MacPherson’s income—equivalent to over $750,000 a year today—afforded her access to the rarest luxuries during the 1920s, when excess was commonplace.

Unsurprisingly, she dressed accordingly.

Jeanie MacPherson, 1920
The screenwriter was also an accomplished pilot and was frequently photographed in full flight regalia, as seen in this 1920 photo.
(Image courtesy of Altadena Filming.)

Last month I shared the astounding discovery of several items belonging to Jeanie MacPherson, Cecil B. DeMille’s long time scenarist and screenwriter, in a plastic garbage bag headed for the dump. Given the objects’ age and provenance, I would have been flattened to find a single garment intact. Instead, I found the clothing equivalent of Tutankhamen’s tomb in shockingly good condition.
Though the Industrial Revolution also led to poor sanitation, abusive labor practices and overpopulation, in general the technological advances of the late 19th and early 20th centuries improved most Americans’ quality of life. For some, however, it generated fortunes to levels unfathomable by current standards.
 
The burgeoning motion picture industry was responsible for many of these fortunes, and distinguished itself as one of the few means through which women could gain the wealth and influence typically reserved for men. Jeanie MacPherson was one such woman, and is considered a rare female pioneer in the male-dominated film industry (ahem, Harvey Weinstein).
 
MacPherson’s income—equivalent to over $750,000 a year today—afforded her access to the rarest luxuries during the 1920s, when excess was commonplace. Unsurprisingly, she dressed accordingly.

To wit, the “Golden Era Garbage Bag” contained:
  • An I. Magnin silk velvet cape with articulated flowers and a coordinating Robert Anstead folding clutch of silk brocade and ostrich feathers. (1921-1925)
Silk velvet opera cape and brocade clutch, 1921-1925
Excluding minor feather loss on the clutch, both pieces were found in near mint condition.
(Images courtesy of Black Cat Vintage.)


Despite being named for her husband Isaac, Mary Ann Magnin was the founder of luxury San Francisco retailer I. Magnin, which opened in 1876 and originally sold the custom baby clothes Mary Ann made herself.  Luxury importer Robert Anstead sold fine silver, crystal and objets d’art from his boutique located in the Ambassador Hotel, Los Angeles.

  • An Edwardian lingerie dress of crepe de chine, filet lace and net with matching lace-inset underslip. (1910-1915)
2-piece lingerie dress, 1910-1915
(Left and center): a pristine 2-piece lingerie dress; (right): an early screen role featuring MacPherson in a similar--if not the same--dress.

───

_SET PROBLEM 1_
In the article about Jeanie MacPherson's wardrobe, do these statements agree with the text? (a) The I. Magnin cape and the clutch were found in near mint condition apart from some feather loss on the clutch. (b) Robert Anstead's boutique was in San Francisco. (c) I. Magnin opened in 1876. Answer yes or no for each, and quote the words of the text that decide it.

_THE INPUT_
───

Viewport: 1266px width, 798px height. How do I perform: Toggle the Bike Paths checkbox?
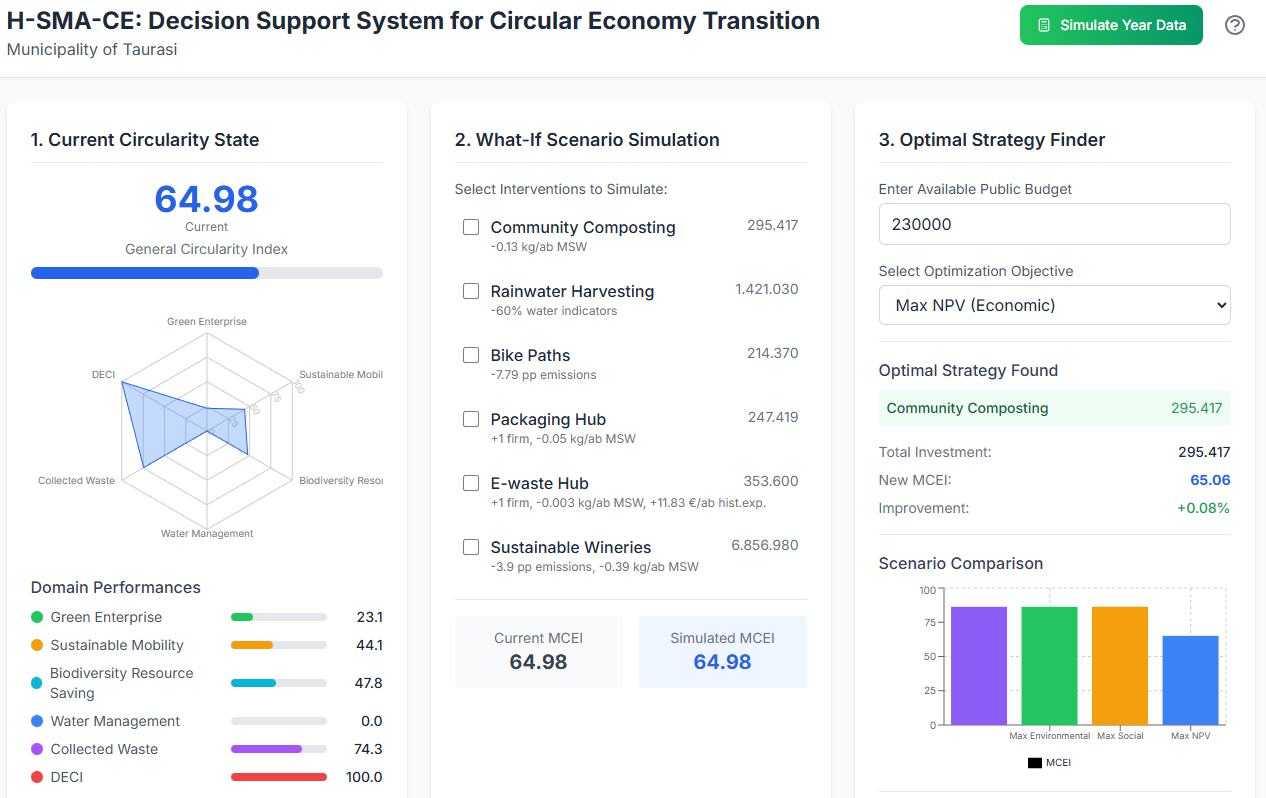point(471,355)
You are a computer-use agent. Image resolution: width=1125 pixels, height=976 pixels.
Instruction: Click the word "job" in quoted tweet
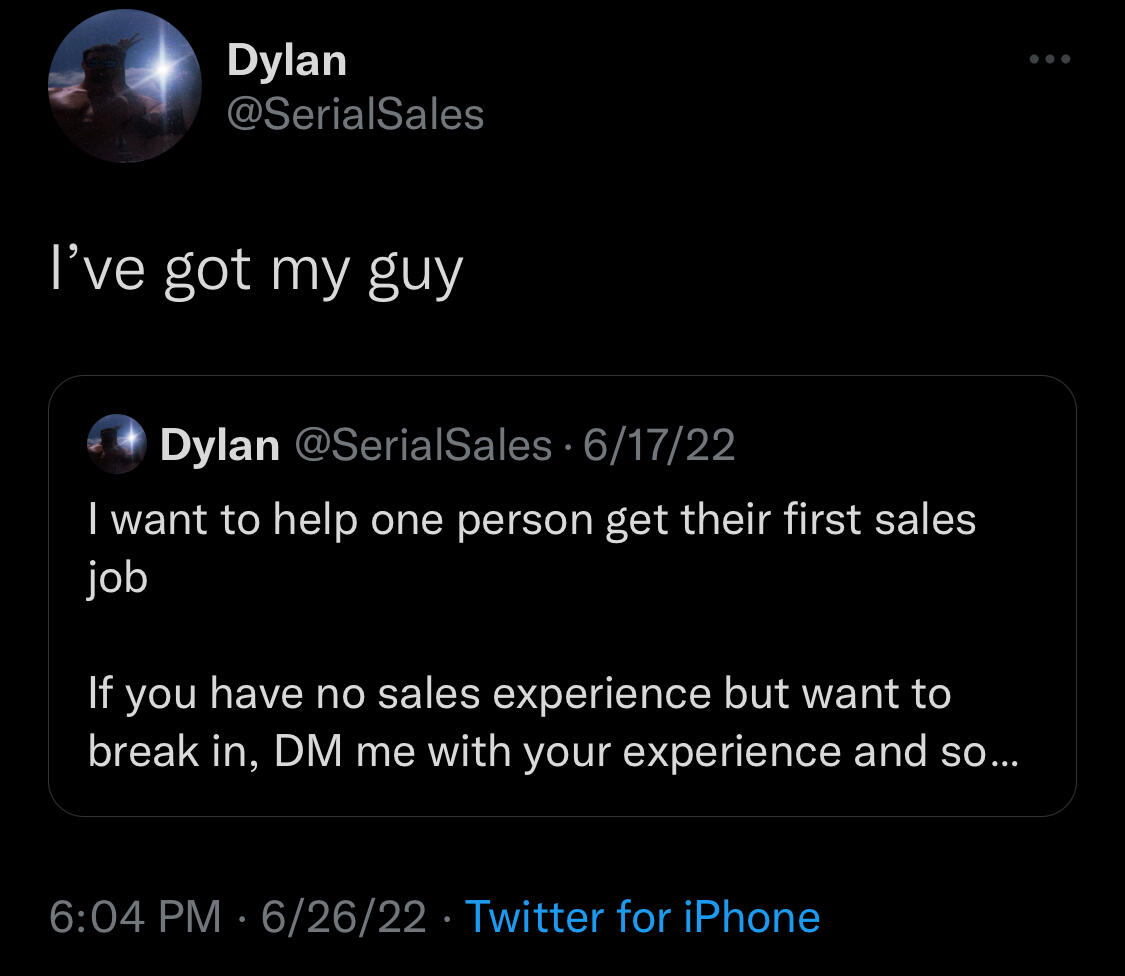(117, 578)
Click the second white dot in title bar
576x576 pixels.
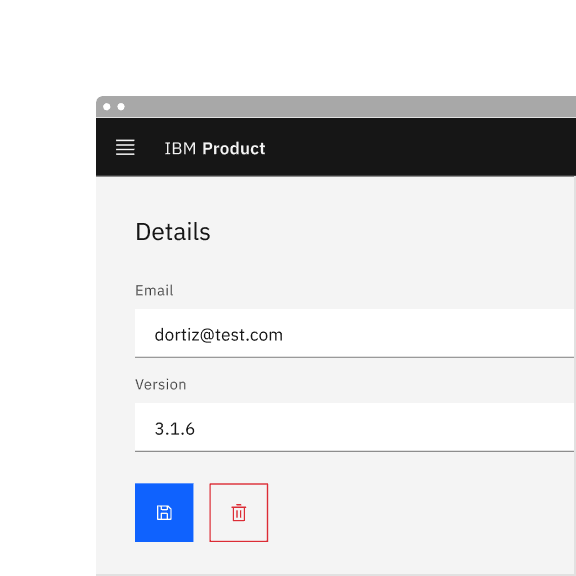121,107
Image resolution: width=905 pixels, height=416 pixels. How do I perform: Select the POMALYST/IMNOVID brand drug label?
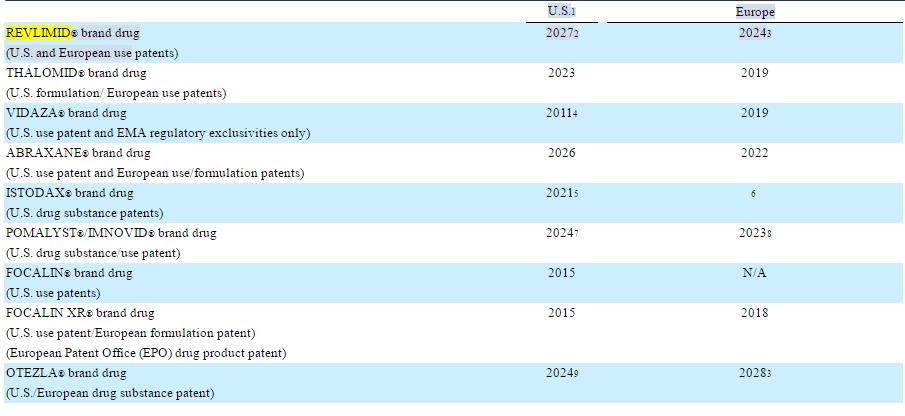point(110,233)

───

_SET PROBLEM 2_
Can you revise the records, starting at the line that contains "You are a computer-use" and ending at the end of the records, so that "Image resolution" becomes "Screenshot size" and nothing else changes? Leave the pictures out of your version.

_EXERCISE ANSWER 1_
(a) Yes: "Excluding minor feather loss on the clutch, both pieces were found in near mint condition."
(b) No: "from his boutique located in the Ambassador Hotel, Los Angeles."
(c) Yes: "which opened in 1876"

_EXERCISE ANSWER 2_
You are a computer-use agent. Screenshot size: width=1125 pixels, height=976 pixels.
Instruction: Click the word "job" in quoted tweet
(117, 578)
Click the second white dot in title bar
576x576 pixels.
121,107
Screenshot size: width=905 pixels, height=416 pixels. How do I perform: Select the POMALYST/IMNOVID brand drug label?
point(110,233)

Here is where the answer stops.